I recently earned my MA in women’s studies. I enjoy reading, working out, playing Scrabble, watching cheesy movies, and cooking yummy vegetarian meals with my partner and Frisky Feminist co-author, Future Mr. paperispatient.

7 replies on “A Learning Experience”

I’m almost never comfortable judging people’s private indoor lives in political terms.  If you’re a hetero woman who just started having sex, you’re obviously going to be learning from men.  That is in no way a statement about this young woman’s sense of self or claims to sexual autonomy and authority.

Something that rarely gets talked about in the slut-shaming/FWB discourse is the value in not having gone through something alone.  I’ve only ever had sex with FWBs and one of my sexual …regrets isn’t the right word because it’s not as if it was my choice, but I feel like I missed out on having the emotional support other girls get when they have sex with someone they’re dating.  I feel like modern feminism isn’t okay with women who think that it’s important to be in a relationship at some point where sex is concerned.

I had some great FWB situations in my past. My problem with a couple (a few. several.) was that we didn’t always clearly establish our deal and then my feelings got hurt when they wanted to actually date someone instead of just hook up with me and I realized, “I’m a dateable person and you are implying that I’m only good for boning and not for like, taking to dinner!” So that is a potential drawback if you’re not a good talker-outer/you’re not clear on your feelings for someone. So. Communicate. That’s usually the answer to things.

Also, I agree with PiP about thinking about what’s good for you. I didn’t have any sex for a couple of years in college (no PIV sex I mean–I engaged in other kinds of sexual activity) because I wasn’t comfortable with casual sex in that way at that time, even though I’d had sex previously. Just because you’re not “a virgin” doesn’t mean you suddenly have no reason to ever say no to sex or that you have to bone everyone you make out with. You can decide every day how you feel about your sex life and your sexuality! You get to be in charge! No “shoulds” about it except for making sure the other participants are also being in charge of themselves in healthy and happy ways.
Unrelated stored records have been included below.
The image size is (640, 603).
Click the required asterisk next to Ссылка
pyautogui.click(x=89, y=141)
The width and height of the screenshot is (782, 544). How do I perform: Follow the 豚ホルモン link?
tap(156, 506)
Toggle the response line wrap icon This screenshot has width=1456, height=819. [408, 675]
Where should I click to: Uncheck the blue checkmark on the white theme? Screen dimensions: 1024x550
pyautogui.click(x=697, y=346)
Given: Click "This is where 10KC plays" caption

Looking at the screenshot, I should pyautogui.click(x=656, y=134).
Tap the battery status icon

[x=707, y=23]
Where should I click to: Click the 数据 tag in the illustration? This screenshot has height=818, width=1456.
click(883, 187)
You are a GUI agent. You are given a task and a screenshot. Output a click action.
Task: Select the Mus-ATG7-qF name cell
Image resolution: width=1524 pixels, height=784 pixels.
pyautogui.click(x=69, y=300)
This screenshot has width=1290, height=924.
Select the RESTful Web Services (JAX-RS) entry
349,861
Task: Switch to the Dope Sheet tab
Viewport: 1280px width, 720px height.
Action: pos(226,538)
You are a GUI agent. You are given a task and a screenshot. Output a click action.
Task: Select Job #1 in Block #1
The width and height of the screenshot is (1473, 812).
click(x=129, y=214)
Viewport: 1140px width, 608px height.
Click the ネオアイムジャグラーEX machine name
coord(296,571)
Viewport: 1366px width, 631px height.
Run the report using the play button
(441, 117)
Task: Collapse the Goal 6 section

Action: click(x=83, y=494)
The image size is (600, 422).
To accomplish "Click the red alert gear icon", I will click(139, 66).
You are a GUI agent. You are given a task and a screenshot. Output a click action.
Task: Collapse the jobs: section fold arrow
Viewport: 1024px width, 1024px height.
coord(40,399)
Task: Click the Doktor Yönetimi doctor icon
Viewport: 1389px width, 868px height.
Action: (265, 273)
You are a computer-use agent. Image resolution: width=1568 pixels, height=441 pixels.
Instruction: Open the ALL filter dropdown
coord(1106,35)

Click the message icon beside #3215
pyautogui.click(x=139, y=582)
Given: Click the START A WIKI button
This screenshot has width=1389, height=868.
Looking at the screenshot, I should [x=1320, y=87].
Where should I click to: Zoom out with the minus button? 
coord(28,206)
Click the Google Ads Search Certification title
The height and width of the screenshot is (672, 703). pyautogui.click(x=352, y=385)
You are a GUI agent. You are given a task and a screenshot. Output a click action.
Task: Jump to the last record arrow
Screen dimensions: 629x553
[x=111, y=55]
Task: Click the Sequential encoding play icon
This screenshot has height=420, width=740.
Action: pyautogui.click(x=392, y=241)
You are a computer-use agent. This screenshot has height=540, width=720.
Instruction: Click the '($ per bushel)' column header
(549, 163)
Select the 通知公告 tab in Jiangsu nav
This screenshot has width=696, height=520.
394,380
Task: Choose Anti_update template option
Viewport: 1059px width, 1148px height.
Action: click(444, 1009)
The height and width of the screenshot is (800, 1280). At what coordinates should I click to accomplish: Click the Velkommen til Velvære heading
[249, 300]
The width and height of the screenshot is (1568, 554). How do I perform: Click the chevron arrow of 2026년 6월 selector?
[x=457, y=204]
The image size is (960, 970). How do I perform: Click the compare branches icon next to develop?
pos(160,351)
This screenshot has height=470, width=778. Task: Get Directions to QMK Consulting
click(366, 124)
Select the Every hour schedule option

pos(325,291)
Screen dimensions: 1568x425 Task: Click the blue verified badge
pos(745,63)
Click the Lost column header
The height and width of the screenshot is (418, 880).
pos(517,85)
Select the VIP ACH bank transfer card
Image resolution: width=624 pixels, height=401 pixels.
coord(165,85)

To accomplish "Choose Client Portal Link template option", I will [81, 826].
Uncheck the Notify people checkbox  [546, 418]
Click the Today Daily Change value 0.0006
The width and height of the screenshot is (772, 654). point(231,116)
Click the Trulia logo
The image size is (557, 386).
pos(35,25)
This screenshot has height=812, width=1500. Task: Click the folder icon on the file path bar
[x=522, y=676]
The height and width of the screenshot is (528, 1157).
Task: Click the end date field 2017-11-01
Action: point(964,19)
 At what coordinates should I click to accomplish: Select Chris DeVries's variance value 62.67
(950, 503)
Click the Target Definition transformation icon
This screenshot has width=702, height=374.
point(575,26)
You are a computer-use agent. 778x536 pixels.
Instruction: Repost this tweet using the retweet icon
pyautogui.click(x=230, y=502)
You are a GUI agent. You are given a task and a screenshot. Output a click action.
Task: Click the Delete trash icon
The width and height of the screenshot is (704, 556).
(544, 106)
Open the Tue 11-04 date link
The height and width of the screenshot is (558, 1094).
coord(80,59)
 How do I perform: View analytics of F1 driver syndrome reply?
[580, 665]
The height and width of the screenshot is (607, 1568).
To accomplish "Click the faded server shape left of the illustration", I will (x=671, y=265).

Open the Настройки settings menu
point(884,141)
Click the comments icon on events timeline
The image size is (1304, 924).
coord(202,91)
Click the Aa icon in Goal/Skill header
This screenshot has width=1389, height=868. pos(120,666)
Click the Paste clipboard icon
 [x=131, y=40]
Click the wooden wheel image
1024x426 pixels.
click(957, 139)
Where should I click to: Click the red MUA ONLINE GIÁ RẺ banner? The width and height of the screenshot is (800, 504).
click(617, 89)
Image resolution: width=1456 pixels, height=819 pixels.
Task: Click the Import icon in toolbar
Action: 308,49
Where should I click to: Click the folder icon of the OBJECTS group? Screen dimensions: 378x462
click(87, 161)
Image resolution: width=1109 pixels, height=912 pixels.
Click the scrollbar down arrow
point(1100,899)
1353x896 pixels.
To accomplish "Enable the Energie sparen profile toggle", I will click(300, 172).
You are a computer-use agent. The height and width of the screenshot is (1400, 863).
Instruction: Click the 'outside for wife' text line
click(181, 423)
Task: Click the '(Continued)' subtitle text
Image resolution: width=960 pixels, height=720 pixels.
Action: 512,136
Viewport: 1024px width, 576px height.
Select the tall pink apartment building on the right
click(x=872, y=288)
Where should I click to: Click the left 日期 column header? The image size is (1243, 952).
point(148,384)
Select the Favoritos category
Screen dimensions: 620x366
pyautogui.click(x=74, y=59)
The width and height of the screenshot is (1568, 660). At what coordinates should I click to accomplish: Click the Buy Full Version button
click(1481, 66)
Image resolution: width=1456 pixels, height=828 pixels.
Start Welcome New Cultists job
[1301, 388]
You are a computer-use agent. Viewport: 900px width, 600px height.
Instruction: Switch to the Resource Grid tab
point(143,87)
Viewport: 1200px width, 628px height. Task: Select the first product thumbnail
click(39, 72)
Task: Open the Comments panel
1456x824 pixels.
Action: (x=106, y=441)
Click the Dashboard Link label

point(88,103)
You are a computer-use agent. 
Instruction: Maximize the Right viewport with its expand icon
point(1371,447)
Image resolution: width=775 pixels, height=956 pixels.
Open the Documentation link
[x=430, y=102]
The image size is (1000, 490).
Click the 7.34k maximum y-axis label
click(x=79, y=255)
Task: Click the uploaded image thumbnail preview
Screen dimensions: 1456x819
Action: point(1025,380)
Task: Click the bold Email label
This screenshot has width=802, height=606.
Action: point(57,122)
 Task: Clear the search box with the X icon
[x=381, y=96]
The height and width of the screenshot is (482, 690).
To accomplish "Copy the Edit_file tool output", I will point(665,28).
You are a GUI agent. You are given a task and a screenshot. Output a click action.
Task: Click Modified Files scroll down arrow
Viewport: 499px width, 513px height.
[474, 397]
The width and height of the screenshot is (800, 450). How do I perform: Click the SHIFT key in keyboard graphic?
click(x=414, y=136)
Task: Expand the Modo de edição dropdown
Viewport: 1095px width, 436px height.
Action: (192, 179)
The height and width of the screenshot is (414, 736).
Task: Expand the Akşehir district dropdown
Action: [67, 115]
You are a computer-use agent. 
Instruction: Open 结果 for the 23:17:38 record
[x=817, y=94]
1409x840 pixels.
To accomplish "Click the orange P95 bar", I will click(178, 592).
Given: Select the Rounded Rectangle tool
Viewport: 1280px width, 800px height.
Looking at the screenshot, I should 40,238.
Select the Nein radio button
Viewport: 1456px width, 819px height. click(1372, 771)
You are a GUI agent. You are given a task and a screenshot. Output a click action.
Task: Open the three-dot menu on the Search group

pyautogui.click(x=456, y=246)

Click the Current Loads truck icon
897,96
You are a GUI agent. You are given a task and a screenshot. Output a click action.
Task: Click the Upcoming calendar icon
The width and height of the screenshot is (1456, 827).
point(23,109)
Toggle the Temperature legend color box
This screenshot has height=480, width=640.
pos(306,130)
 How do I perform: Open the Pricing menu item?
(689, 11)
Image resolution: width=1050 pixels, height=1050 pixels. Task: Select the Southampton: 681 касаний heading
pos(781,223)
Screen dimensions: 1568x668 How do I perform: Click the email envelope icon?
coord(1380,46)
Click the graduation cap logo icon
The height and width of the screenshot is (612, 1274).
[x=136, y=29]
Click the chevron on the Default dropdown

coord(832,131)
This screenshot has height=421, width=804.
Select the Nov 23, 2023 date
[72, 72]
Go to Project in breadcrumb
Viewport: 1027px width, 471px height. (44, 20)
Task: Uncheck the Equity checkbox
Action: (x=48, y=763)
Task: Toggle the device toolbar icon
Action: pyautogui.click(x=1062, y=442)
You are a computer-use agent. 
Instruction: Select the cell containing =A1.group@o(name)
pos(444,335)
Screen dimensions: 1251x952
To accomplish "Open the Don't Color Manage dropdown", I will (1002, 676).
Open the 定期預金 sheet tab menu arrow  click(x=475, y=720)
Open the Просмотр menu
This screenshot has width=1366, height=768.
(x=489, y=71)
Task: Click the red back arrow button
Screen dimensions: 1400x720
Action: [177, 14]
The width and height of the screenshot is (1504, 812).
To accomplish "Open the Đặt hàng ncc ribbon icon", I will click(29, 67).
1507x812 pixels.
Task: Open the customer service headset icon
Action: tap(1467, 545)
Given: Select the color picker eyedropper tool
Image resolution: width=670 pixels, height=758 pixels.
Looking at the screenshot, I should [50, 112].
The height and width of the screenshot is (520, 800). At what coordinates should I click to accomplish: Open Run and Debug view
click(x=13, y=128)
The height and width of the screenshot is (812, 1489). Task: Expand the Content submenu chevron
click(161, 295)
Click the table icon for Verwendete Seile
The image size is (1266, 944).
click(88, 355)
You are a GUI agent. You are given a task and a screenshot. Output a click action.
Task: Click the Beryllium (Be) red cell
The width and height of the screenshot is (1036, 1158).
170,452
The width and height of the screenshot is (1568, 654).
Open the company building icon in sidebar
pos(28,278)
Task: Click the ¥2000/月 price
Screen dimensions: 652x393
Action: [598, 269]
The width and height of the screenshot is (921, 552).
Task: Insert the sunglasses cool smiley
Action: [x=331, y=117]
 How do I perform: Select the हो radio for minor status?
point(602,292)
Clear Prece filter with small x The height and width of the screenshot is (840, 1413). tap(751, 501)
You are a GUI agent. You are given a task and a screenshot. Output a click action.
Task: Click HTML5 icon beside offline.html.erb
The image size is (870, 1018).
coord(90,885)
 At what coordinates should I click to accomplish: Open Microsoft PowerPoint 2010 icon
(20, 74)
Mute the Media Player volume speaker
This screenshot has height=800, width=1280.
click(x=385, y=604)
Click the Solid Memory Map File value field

I am young, too, but I wanted to share how I was feeling with you, I think it might help(:
I, too, have had FWB in my lifetime. The thing that got me every time I had one, was I would really like the guy/girl I was FWB with and they would know it but I wouldn’t want them with anyone else but me. This ended up being a problem because I would get jealous or upset when I saw the other with someone else (I.E. I kept thinking either what’s so good about her/him that I can’t do? Or I would feel cheated on, so every person the FWB would hang out with, I would think what are they doing? Are they also FWB?) So you really need to share how you feel to the person(s) involved so these feelings don’t happen so much.

Awesome answer. Very Heather Corinna style (total compliment).

Also, I’d like to reiterate that the number of sexual partners a person has had doesn’t mean all that much about how ‘good at sex’ they’ll be: how communicative, how responsive, how interested and engaged in you and what you’re doing together, as well as skilful. I’d be inclined to say that people who’ve had a lot of once-off sexual experience, but never spent much time building a sexual (not necessarily emotional) relationship with at least one person, would be less skilful because they haven’t put in the time to get to know another person’s sexual world. I am aware that’s a generalisation, though…

Thank you! That made me squeal a bit. :)

It’s interesting, I’d definitely say that I developed the skills that help you be “good at sex” after having a couple longer-term friends with benefits relationships as opposed to one-time hookups, but when I think about the partners I’ve had that I’d call good at sex and the ones with whom I did not enjoy myself, there isn’t really any pattern. The first guy I had PIV sex with had had a few longish relationships and didn’t display any of those qualities (communicativeness, engagement, investment in my pleasure), while one of the partners I’d rank quite highly hadn’t done much more than make out with a few other girls when we started hooking up but was very open and very invested in making sure I enjoyed myself from the very beginning. So I wonder how much of it is the kind of experiences/relationships people have had and how much has to do with the person’s personality (I’d imagine that, like everything, varies from person to person).